In April, however, IBM announced that it had changed its opinion on SOAP. Perhaps the biggest reason for IBM's change of heart was that Microsoft had just released an updated version of SOAP that included the work of both IBM and its subsidiary Lotus Development Corp. Then, at this year's JavaOne conference, Anne Thomas Manes, Sun's director of business strategy, said, "We think SOAP is a good starting point for XML messaging. You need a standard messaging system because it makes life easier."
To test the viability of SOAP, IBM developed SOAP for Java (SOAP4J) and made it freely available from its alphaWorks Web site (www.alphaworks.ibm.com/tech/soap4j). IBM's SOAP4J is a SOAP server that is written in Java; it runs on any Java server. The SOAP4J engine accepts requests via HTTP, invokes the Java procedure declared in the SOAP XML request that was embedded to the HTTP packet, and returns an HTTP response to the initiating client.

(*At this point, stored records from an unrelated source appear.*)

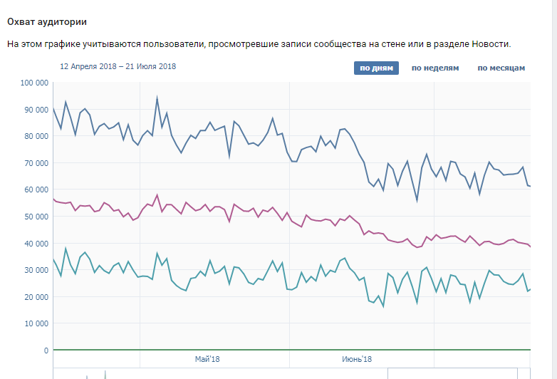Click the dark blue line's lowest dip near 56 000

(x=417, y=201)
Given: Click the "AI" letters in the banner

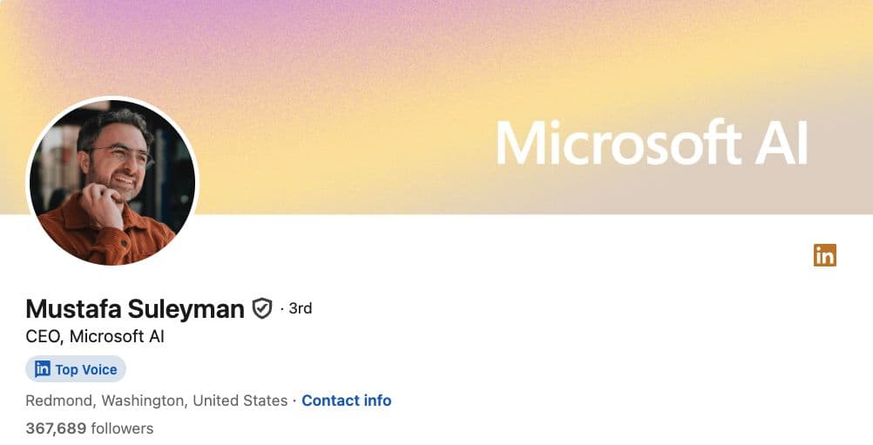Looking at the screenshot, I should pos(783,144).
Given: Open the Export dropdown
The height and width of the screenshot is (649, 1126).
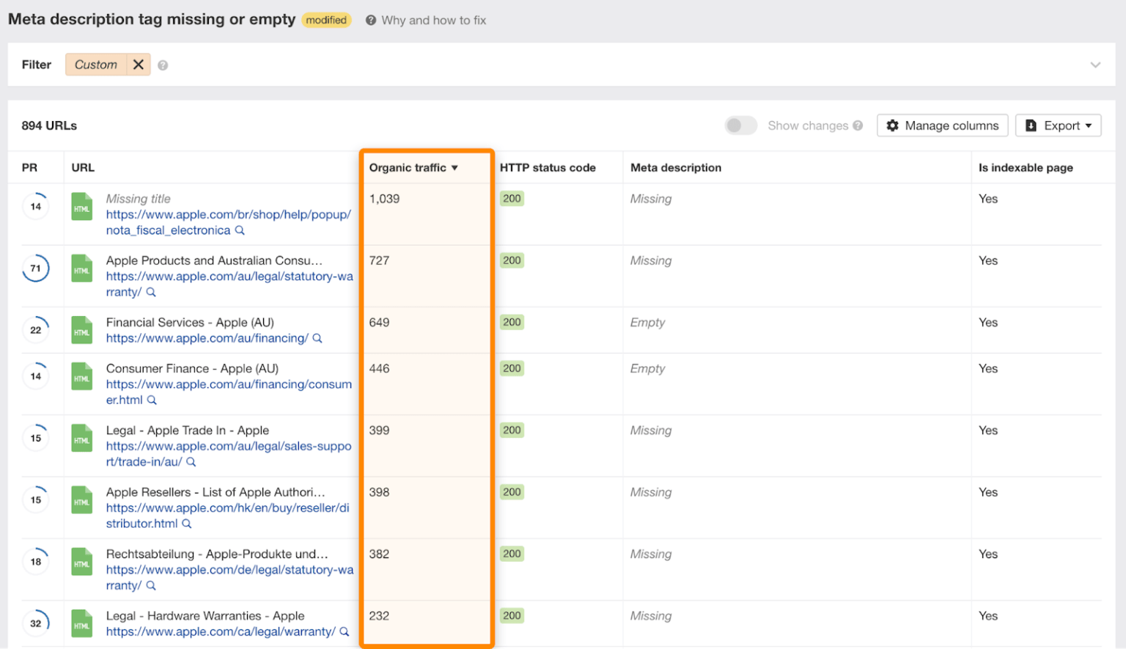Looking at the screenshot, I should (1058, 125).
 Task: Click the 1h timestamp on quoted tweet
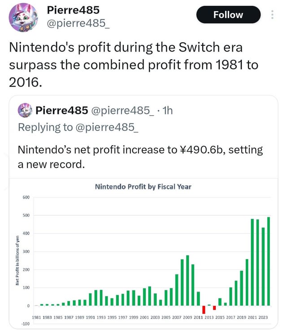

To call it "IBM's SOAP" is no longer accurate, since IBM recently turned over the rights to SOAP4J to The Apache Software Foundation (xml.apache.org/soap/index.html). SOAP is now one of five subprojects under the Foundation's Apache XML Project. The Apache XML Project has three goals. The first is to provide commercial-quality, standards- based XML solutions. The second is to provide feedback to standards bodies, such as the Internet Engineering Task Force (IETF) and the World Wide Web Consortium (W3C). The third is to focus XML-related activities within Apache projects. The SOAP project is based on, and supersedes, the IBM SOAP4J implementation. (Note that Apache's SOAP is an implementation of W3C's draft SOAP.) The point is that SOAP is here to stay, and it is free.
Where can you get SOAP? One obvious place to go is Microsoft, whose Visual Studio 6.0 comes with the SOAP Toolkit. But you can also get SOAP implementations from the DevelopMentor Web site (www.develop.com/soap). DevelopMentor has SOAP implementations available for Perl, Java, C++, and COM.